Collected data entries
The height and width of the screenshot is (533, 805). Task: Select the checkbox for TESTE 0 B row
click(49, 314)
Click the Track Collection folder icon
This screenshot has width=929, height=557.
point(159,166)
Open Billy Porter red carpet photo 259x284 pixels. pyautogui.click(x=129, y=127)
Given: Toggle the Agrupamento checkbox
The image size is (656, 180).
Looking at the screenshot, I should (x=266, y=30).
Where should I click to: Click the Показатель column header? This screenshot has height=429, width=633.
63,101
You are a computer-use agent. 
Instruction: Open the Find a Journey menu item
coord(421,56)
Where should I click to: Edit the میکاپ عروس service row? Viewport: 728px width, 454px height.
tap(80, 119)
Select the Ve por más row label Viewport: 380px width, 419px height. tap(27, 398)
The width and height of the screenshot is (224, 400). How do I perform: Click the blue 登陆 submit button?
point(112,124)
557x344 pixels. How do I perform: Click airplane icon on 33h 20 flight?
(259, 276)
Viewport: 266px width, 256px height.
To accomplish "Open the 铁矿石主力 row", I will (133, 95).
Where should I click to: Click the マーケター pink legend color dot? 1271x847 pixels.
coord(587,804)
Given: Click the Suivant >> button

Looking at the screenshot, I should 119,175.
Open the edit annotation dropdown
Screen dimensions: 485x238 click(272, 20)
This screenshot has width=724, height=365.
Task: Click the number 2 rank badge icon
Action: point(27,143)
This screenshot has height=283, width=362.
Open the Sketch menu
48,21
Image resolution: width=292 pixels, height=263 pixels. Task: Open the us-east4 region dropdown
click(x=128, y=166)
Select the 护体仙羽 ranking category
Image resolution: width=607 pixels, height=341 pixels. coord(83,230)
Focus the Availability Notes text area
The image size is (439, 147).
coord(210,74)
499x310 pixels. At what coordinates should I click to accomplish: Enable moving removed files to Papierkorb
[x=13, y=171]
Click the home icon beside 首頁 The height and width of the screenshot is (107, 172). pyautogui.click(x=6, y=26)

» Assignment: Each line above is to be restated exactly as it stands.

» Answer area:
The height and width of the screenshot is (533, 805). Task: Select the checkbox for TESTE 0 B row
click(49, 314)
Click the Track Collection folder icon
This screenshot has width=929, height=557.
point(159,166)
Open Billy Porter red carpet photo 259x284 pixels. pyautogui.click(x=129, y=127)
Given: Toggle the Agrupamento checkbox
The image size is (656, 180).
Looking at the screenshot, I should (x=266, y=30).
Where should I click to: Click the Показатель column header? This screenshot has height=429, width=633.
63,101
You are a computer-use agent. 
Instruction: Open the Find a Journey menu item
coord(421,56)
Where should I click to: Edit the میکاپ عروس service row? Viewport: 728px width, 454px height.
tap(80, 119)
Select the Ve por más row label Viewport: 380px width, 419px height. tap(27, 398)
The width and height of the screenshot is (224, 400). How do I perform: Click the blue 登陆 submit button?
point(112,124)
557x344 pixels. How do I perform: Click airplane icon on 33h 20 flight?
(259, 276)
Viewport: 266px width, 256px height.
To accomplish "Open the 铁矿石主力 row", I will (133, 95).
Where should I click to: Click the マーケター pink legend color dot? 1271x847 pixels.
coord(587,804)
Given: Click the Suivant >> button

Looking at the screenshot, I should 119,175.
Open the edit annotation dropdown
Screen dimensions: 485x238 click(272, 20)
This screenshot has width=724, height=365.
Task: Click the number 2 rank badge icon
Action: point(27,143)
This screenshot has height=283, width=362.
Open the Sketch menu
48,21
Image resolution: width=292 pixels, height=263 pixels. Task: Open the us-east4 region dropdown
click(x=128, y=166)
Select the 护体仙羽 ranking category
Image resolution: width=607 pixels, height=341 pixels. coord(83,230)
Focus the Availability Notes text area
The image size is (439, 147).
coord(210,74)
499x310 pixels. At what coordinates should I click to accomplish: Enable moving removed files to Papierkorb
[x=13, y=171]
Click the home icon beside 首頁 The height and width of the screenshot is (107, 172). pyautogui.click(x=6, y=26)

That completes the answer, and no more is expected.